At first glance, Arvind Kejriwal cuts an unlikely figure as a rabble-rouser. As the journalist Sheela Bhatt once noted, the middle-aged, bespectacled Kejriwal “comes across as a simple, but stubborn man, with no material taste. He wears trousers that seem a size too big, his shirts are what government clerks in small towns wear.” The only thing remarkable about his appearance is the cap he is fond of sporting: a white hat inscribed with the words Main Aam Aadmi Hoon (I am a common man).
Before 2011, few in India had any clue who Arvind Kejriwal was. Like many other bright young men and women who enjoyed solid middle-class upbringings, Kejriwal studied engineering at one of the prestigious Indian Institutes of Technology. After graduating, he worked for a leading business house before gaining entry into the Indian Revenue Service, one of the many branches of the Indian civil service. Frustrated by the confines of the Indian bureaucracy and the sclerotic pace of government decision making, Kejriwal eventually quit the service and devoted his full attention to social activism, immediately making waves by stridently advocating for the enactment and full implementation of the Right to Information (RTI) Act, a landmark government transparency initiative passed by Parliament in 2005.
Yet it was not for another six years that Kejriwal’s likeness would be beamed into the living rooms of millions of Indian households around the country. The issue the former babu rode to stardom was a proposed piece of legislation to set up a federal anticorruption ombudsman known as a Lokpal. An entire book could be written about the tortuous history of the Lokpal bill, but in a word it can best be described as “fraught.” Parliament first considered the bill in 1968, although it failed to win approval. Futile attempts at passage were mounted in 1971, 1977, 1985, 1989, 1996, 1998, 2001, and 2008. Each time the bill failed to make it through both houses. Politicians typically enjoy espousing anticorruption rhetoric, but they prefer to leave the implementation to the next guy.

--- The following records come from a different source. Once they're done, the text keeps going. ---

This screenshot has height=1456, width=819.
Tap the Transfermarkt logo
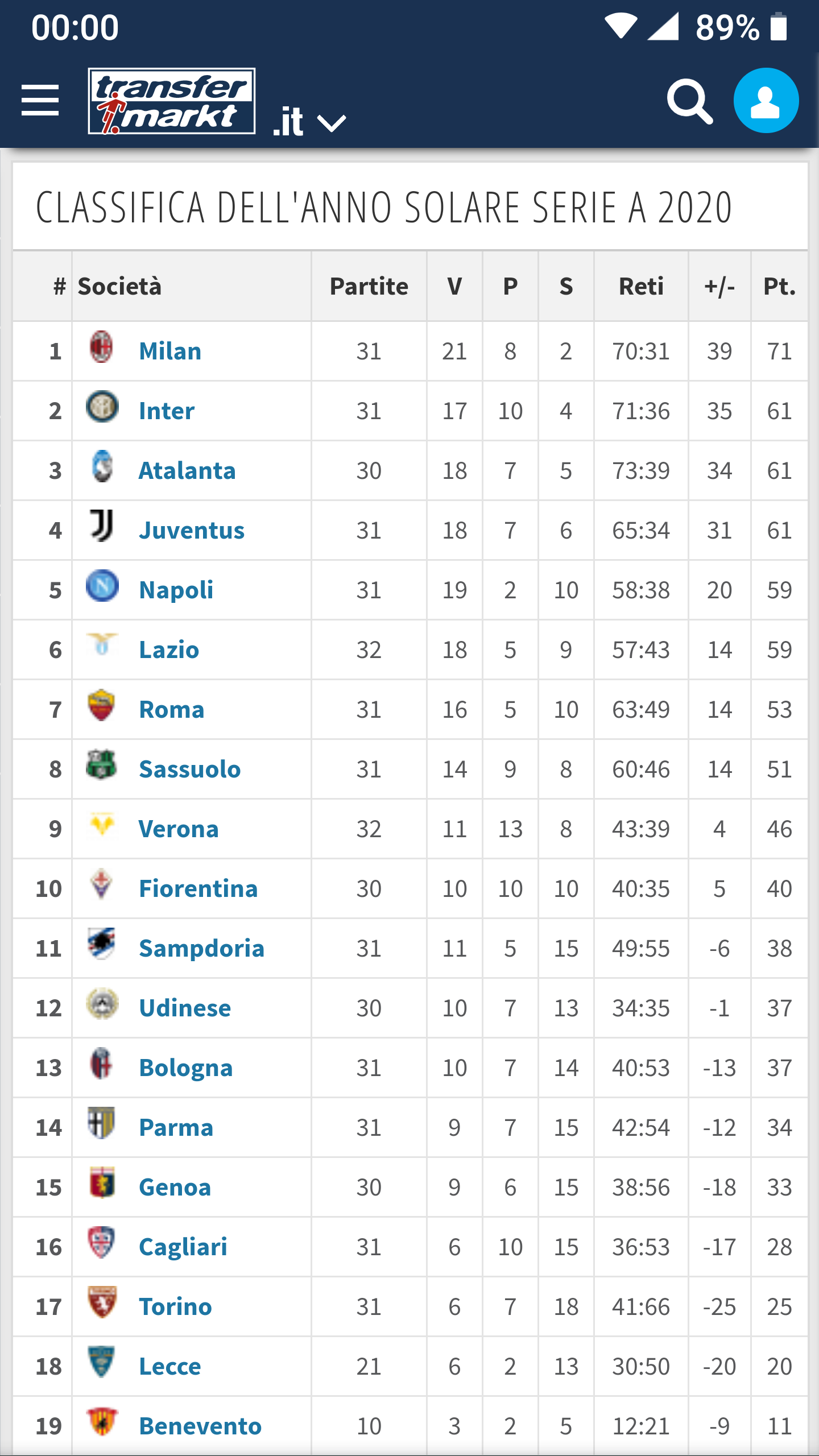pyautogui.click(x=172, y=101)
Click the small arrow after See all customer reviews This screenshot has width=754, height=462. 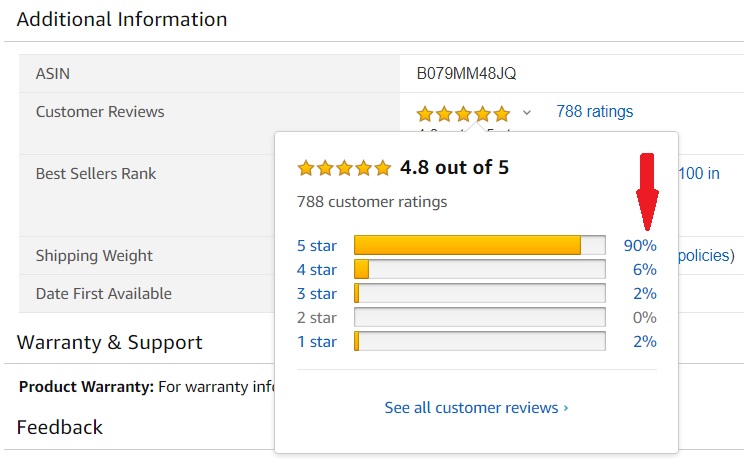(x=566, y=408)
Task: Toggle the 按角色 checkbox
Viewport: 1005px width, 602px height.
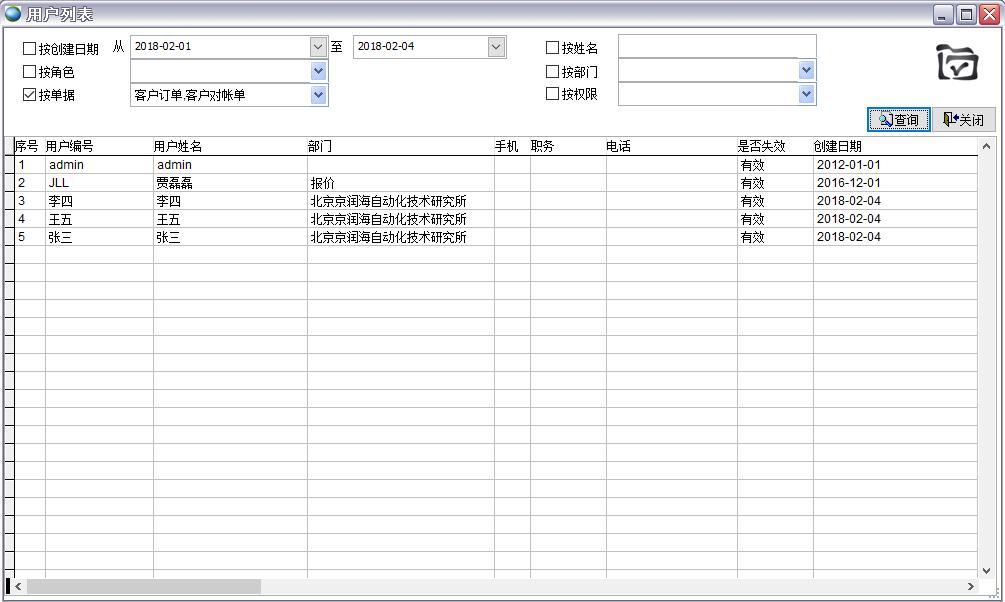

In 2010, in the wake of a crippling series of big-ticket corruption scandals, the UPA government was compelled to try once more. One high profile scam after another, from “Coal-gate” to the Commonwealth Games scandal, had sapped the energy of the government, forcing it to find ways of saving face. Kejriwal was convinced that establishing a Lokpal was a game changer as far as India’s governance was concerned. He felt passionately that existing anticorruption agencies, such as the CBI, were all compromised, due to either incapacity or outright government sabotage. Kejriwal, unsurprisingly, reserved his greatest ire for the country’s crooked politicians. “There are honest and efficient officers in the CBI,” Kejriwal told a reporter, “but their political bosses do not allow them to work freely.”
Parliament, he insisted, was full of “rapists, murderers and looters.” According to him, given the endemic corruption generations of Indians have suffered, only an independent and autonomous Lokpal would “set this country in the right direction.” “If the Lokpal bill was passed,” he once remarked, “half of the MPs would go to jail.”
There was one catch, however: Kejriwal greatly disliked the government’s proposed bill, which he felt lacked the teeth necessary to make much of a dent in the country’s corruption scourge. Furthermore, he was deeply anxious that the government would pass a feckless bill yet receive political credit for “doing something.” Under the aegis of a new social movement called India Against Corruption (IAC), Kejriwal launched a campaign to replace the government’s bill with what came to be known as the Jan Lokpal bill, literally the “citizen’s ombudsman” bill. The bill proposed by IAC had much stronger provisions than the one the government proposed and would apply to politicians operating at the highest level of the government, including the prime minister.
But Kejriwal and his colleagues lacked a compelling face, someone who could raise the movement’s profile in the mass media as well as with ordinary citizens. The answer to Kejriwal’s dilemma came in the form of Anna Hazare, an octogenarian social reformer and noted devotee of Gandhian methods of civil disobedience. For decades, Hazare had toiled in relative obscurity in the state of Maharashtra working on issues of social reform, government transparency, and local governance, but he had a solid reputation as a selfless social crusader. The very sight of the slight Hazare taking on the mighty government of India made him an overnight celebrity.
Once united, Kejriwal and Hazare succeeded beyond their wildest dreams in getting the corruption issue on the national agenda. After joining forces with IAC, Hazare’s opening salvo was to announce that he would fast until his group’s demands for a Jan Lokpal bill were met. After almost 100 hours, during which sizeable crowds gathered at Delhi’s Jantar Mantar to cheer Hazare, Kejriwal, and colleagues on, the government capitulated, announcing the creation of a joint drafting committee consisting of government and civil society representatives. Together, the government proclaimed, ministers and activists would work to forge a compromise solution.